Amnesty asks UK authors to consider the plight of the UAE's prisoners of conscience

Mansoureh Mills, Amnesty International Campaigner and former Amnesty UAE Campaigner has this message for UK authors and illustrators thinking of attending the festival.

"Since the Arab Spring in 2011, the United Arab Emirates (UAE) has carried out a systematic crackdown on freedom of expression. Using draconian legislation introduced after 2011 and under the guise of "national security", the UAE authorities have arrested dozens of peaceful critics, including prominent human rights lawyers, academics, writers and bloggers. Activists arrested by the country's State Security apparatus are generally taken to secret detention facilities where they have no access to the outside world for many months, and are often tortured to extract "confessions" later used to convict them in grossly unfair trials and sentence them to long prison terms.

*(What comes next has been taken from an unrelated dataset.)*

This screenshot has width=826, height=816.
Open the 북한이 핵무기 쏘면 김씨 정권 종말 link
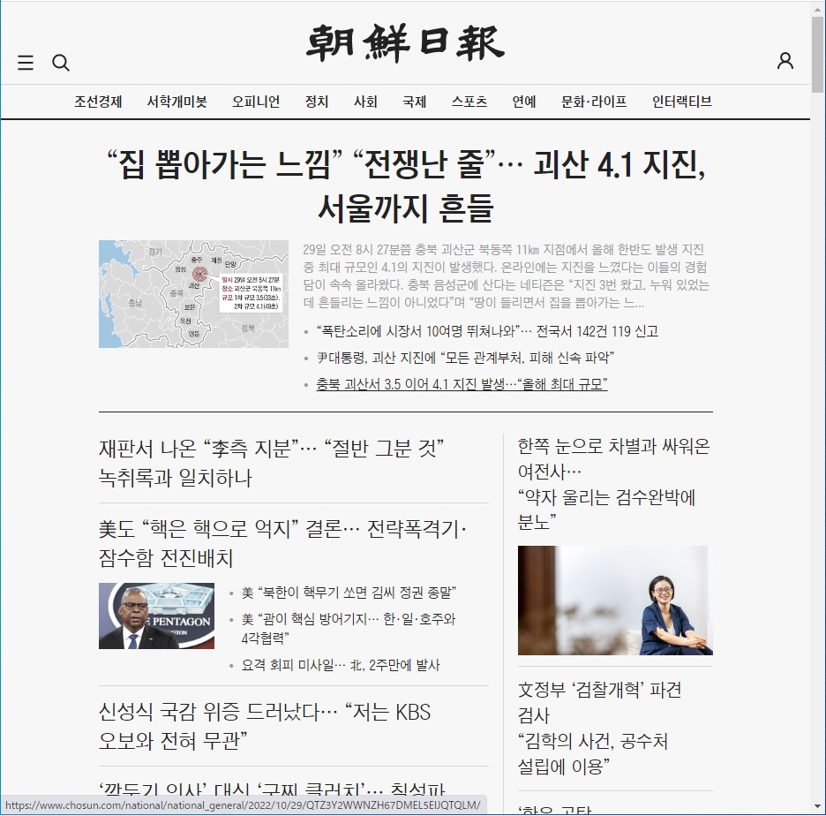click(349, 593)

Currently, a prominent academic and pro-democracy activist, Dr Nasser bin Ghaith, is languishing in a secret detention facility since his arrest over 6 months ago. He had signed a petition in 2011 with a group of leading Emirati citizens calling for political reform, including the right to vote in parliamentary elections, and had continued his calls for greater rights and freedoms until his recent arrest. Many of his co-signatories to that petition are currently serving long prison terms on the bogus charge of "attempting to overthrow the government".

Human rights organizations and UN human rights bodies have raised concerns about these issues but the UAE government continues to ignore their recommendations. Not only do the UAE authorities have contempt for free speech by their own citizens, they also hold a grudge against foreign nationals who question their human rights record by banning them from entering the country. There is a zero tolerance policy for any form of speech, be it the spoken or written word, that expresses peaceful criticism of the government. Unfortunately, western governments are far more concerned about their economic relations with the UAE than with its human rights violations, so all these jailed activists are simply forgotten.